We note first that division by zero is not allowed and that for this reason \(6x-1\) may not be equal to zero and that therefore \(x={{1}\over{6}}\) is not a solution.

We now distinguish two cases, namely \(6x-1>0\) and \(6x-1<0\).
In both cases we multiply the inequality on both sides by \(6x-1\) because we then get a linear inequality, for which we know there is a solution method.

Suppose \(6x-1>0\), i.e. \(x> {{1}\over{6}}\). Then we get \(5<-(6x-1)\).
When we move everything with \(x\) to the left and all constant terms to the right, we get \(6x<-4\).
Then, dvision by the coefficient of \(x\)gives \(x < -{{2}\over{3}}\).
So we have the following system of inequalities: \(x> {{1}\over{6}}\,\wedge\; x < -{{2}\over{3}}\)
and this simplifies to \(\text{an empty solution set}\).

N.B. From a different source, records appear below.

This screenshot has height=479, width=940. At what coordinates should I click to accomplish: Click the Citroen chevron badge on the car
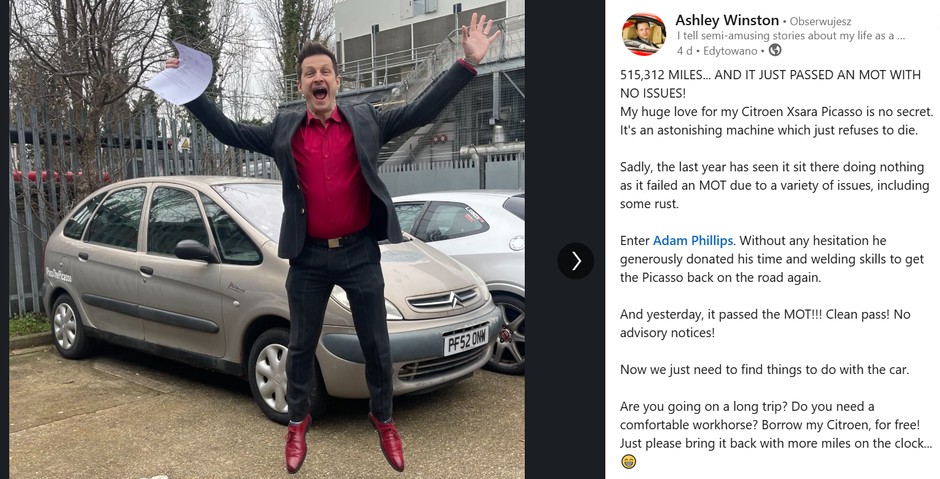(456, 298)
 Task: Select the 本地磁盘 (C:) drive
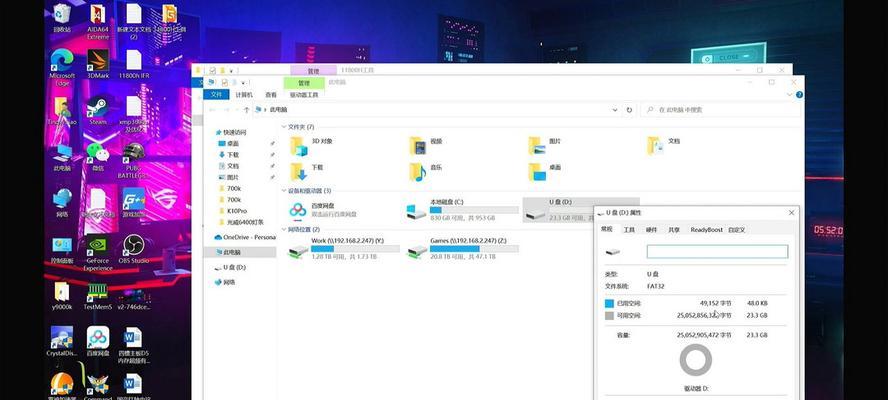[417, 210]

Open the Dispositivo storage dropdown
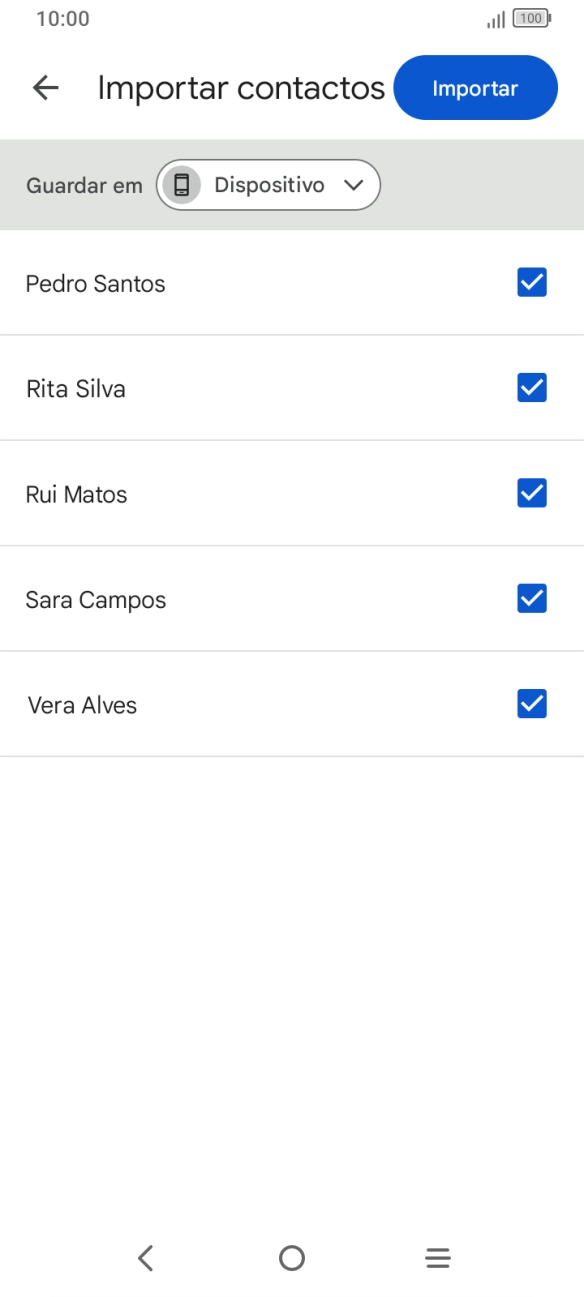point(268,184)
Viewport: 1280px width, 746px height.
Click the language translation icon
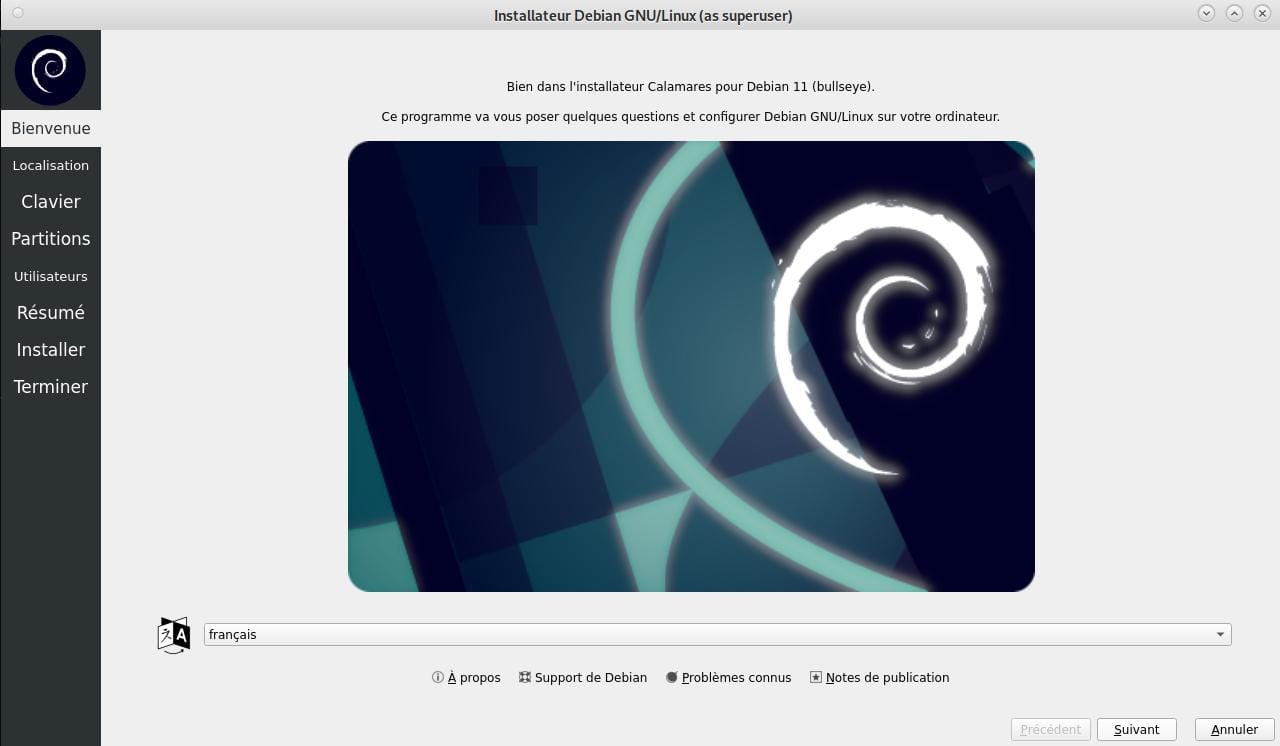[174, 635]
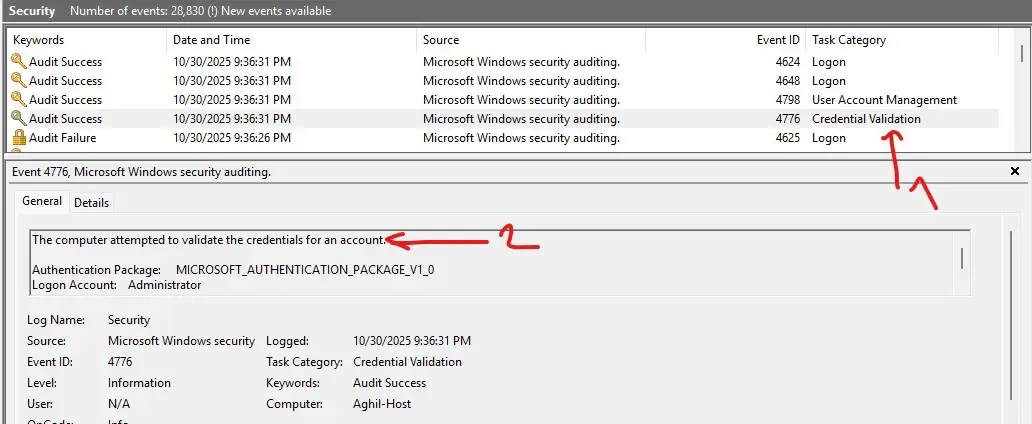Select the User Account Management task category cell
Image resolution: width=1032 pixels, height=424 pixels.
pyautogui.click(x=884, y=100)
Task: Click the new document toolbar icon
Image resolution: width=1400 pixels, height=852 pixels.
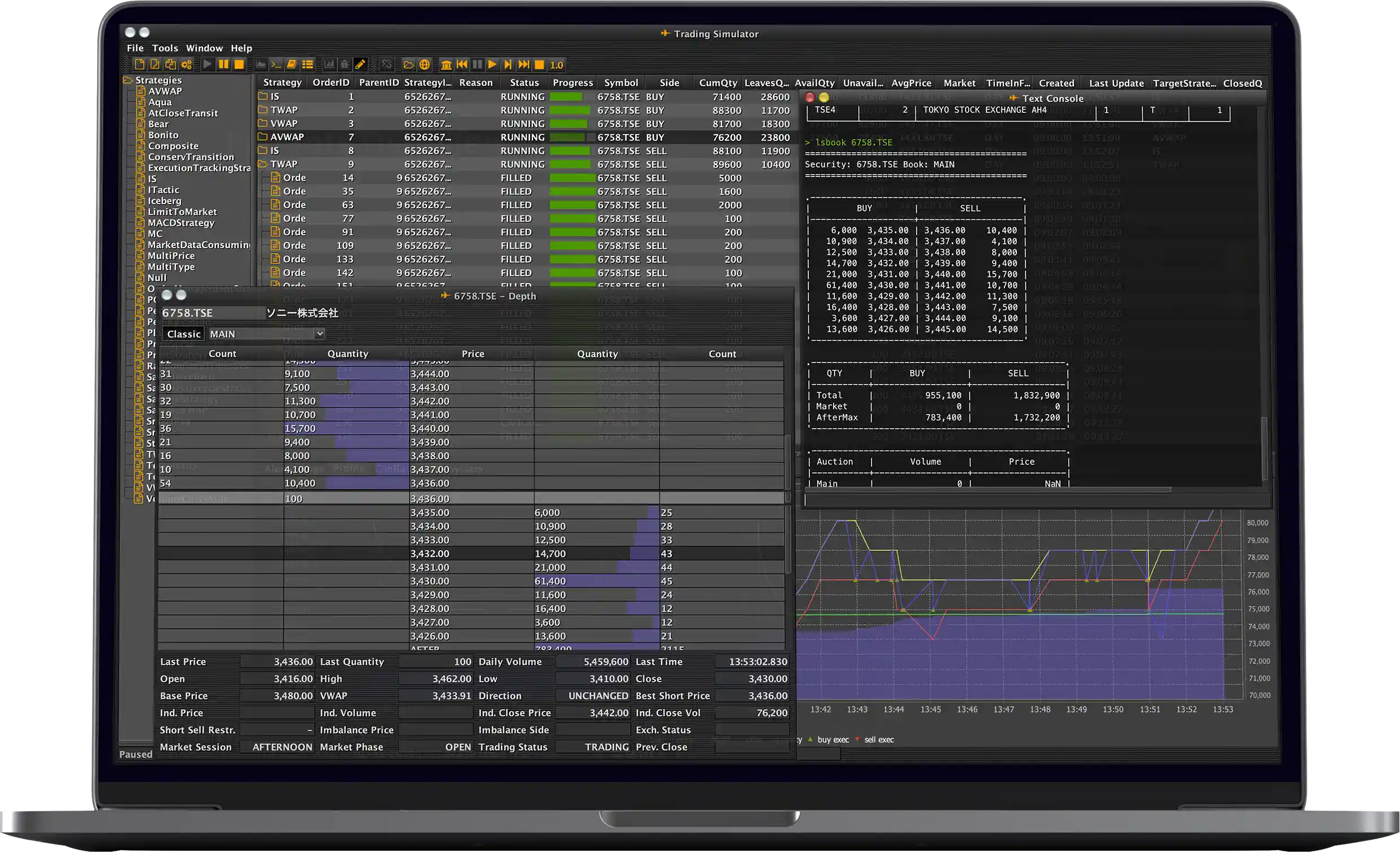Action: 139,65
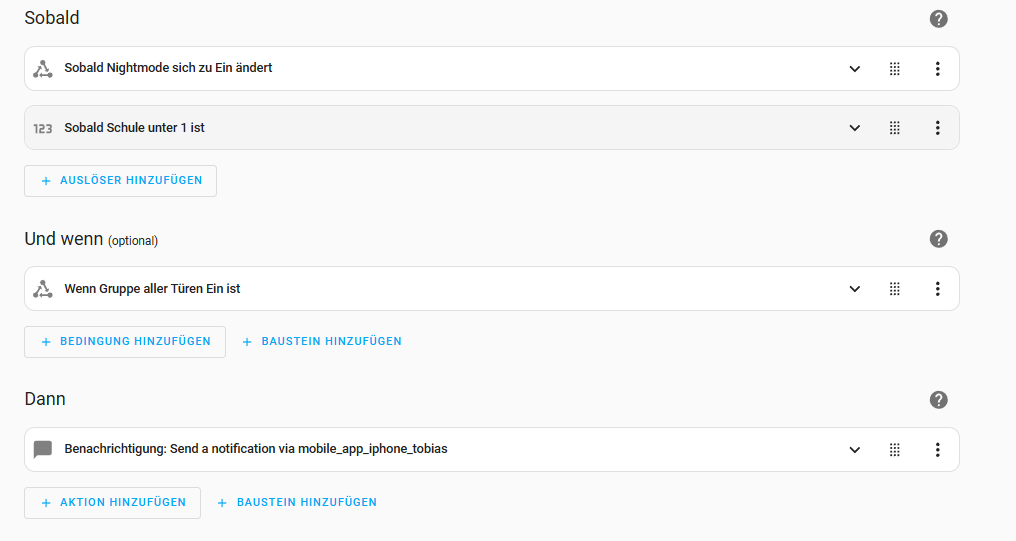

Suppose \(6x-1<0\), i.e. \(x< {{1}\over{6}}\). Then we get \(5>-(6x-1)\).
When we move everything with \(x\) to the left and all constant terms to the right, we get \(6x>-4\).
Then, division by the coefficient of \(x\) gives \(x > -{{2}\over{3}}\).
So we have the following system of inequalities: \(x< {{1}\over{6}}\,\wedge\; x > -{{2}\over{3}}\)
and this simplifies to \(-{{2}\over{3}}\lt x\lt {{1}\over{6}}\).

The solution of the original inequality is \(-{{2}\over{3}}\lt x\lt {{1}\over{6}}\).